ADHD and Diet
A study by Pelsser et al looked into the effects of an elimination diet on the behavior of children with Attention Deficit Hyperactivity disorder (ADHD). They carried out a two-stage trial, to find out whether a restricted diet might be helpful, and whether allergy testing or reintroducing certain foods could help identify safe foods and problem foods.
The diet was very restricted involving only a few foods that were deemed to be less likely to cause allergic reactions including rice, turkey, lamb, lettuce, carrots, cabbage, pears and water. Other foods such as potatoes, corn, wheat and other fruit, were added in a controlled way, with a dietician advising in each child’s case, to find a suitable diet for that child.
At the end of this first five week phase of the study, two-thirds of the children on the restrictive diet had significant improvements in their symptoms of ADHD with a significant decrease in their challenging or defiant behavior.
Children then had blood tests, that measured IgG, to see if their immune systems reacted strongly to certain foods, which could indicate an allergy. They found that re-introducing foods based on the results of the blood tests didn’t work - some children’s behavior got worse when certain foods were reintroduced, whether their blood tests showed an allergic reaction or not.
They arrived at two main conclusions:
- A strictly supervised restricted elimination diet is a valuable instrument to assess whether ADHD is induced by food.
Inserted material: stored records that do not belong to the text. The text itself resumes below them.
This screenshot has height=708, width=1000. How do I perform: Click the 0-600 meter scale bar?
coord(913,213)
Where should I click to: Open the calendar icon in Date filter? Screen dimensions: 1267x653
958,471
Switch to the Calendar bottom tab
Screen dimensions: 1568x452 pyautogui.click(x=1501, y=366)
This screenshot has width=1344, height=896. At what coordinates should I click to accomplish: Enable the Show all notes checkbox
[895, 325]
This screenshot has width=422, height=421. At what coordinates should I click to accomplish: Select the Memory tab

- The prescription of diets on the basis of IgG blood tests should be discouraged.
Pelsser LM, Frankena K, Toorman J, et al. Effects of a restricted elimination diet on the behaviour of children with attention-deficit hyperactivity disorder (INCA study): a randomised controlled trial. Lancet. 2011; 377: 494-503.
Dietary Sensitivities and ADHD Symptoms: Thirty-five Years of Research
Evidence has been suggesting that artificial food colors are a cause of attention-deficit hyperactivity disorder (ADHD) in some children. Oligoantigenic diet studies suggested that some children in addition to being sensitive to food colors were also sensitive to common nonsalicylate foods (milk, chocolate, soy, eggs, wheat, corn, legumes) as well as salicylate-containing grapes, tomatoes, and orange. Some studies found "cosensitivity" to be more the rule than the exception. Two large studies demonstrated behavioral sensitivity to artificial food colors and benzoate in children both with and without ADHD.
Stevens et al concluded that a trial elimination diet is appropriate for children who have not responded satisfactorily to conventional treatment or whose parents wish to pursue a dietary investigation
Dietary Sensitivities and ADHD Symptoms: Thirty-five Years of Research. Stevens LJ, Kuczek T, Burgess JR, Hurt E, Arnold LE. Clin Pediatr (Phila). 2010 Dec 2
Attention Deficit Hyperactivity Disorder (ADHD) and Pesticides
Bouchard et al looked into the links between urinary concentrations of dialkyl phosphate metabolites of organophosphates and attention-deficit/hyperactivity disorder (ADHD) in children 8 to 15 years of age.
They found that ,for dimethyl thiophosphate, children with levels higher than the median of detectable concentrations had twice the odds of ADHD, compared with children with undetectable levels.
Their findings led them to conclude that organophosphate exposure, at levels common among US children, may contribute to ADHD prevalence.
Attention-deficit/hyperactivity disorder and urinary metabolites of organophosphate pesticides. Bouchard MF, Bellinger DC, Wright RO, Weisskopf MG. Pediatrics. 2010 Jun;125(6):e1270-7. Epub 2010 May 17.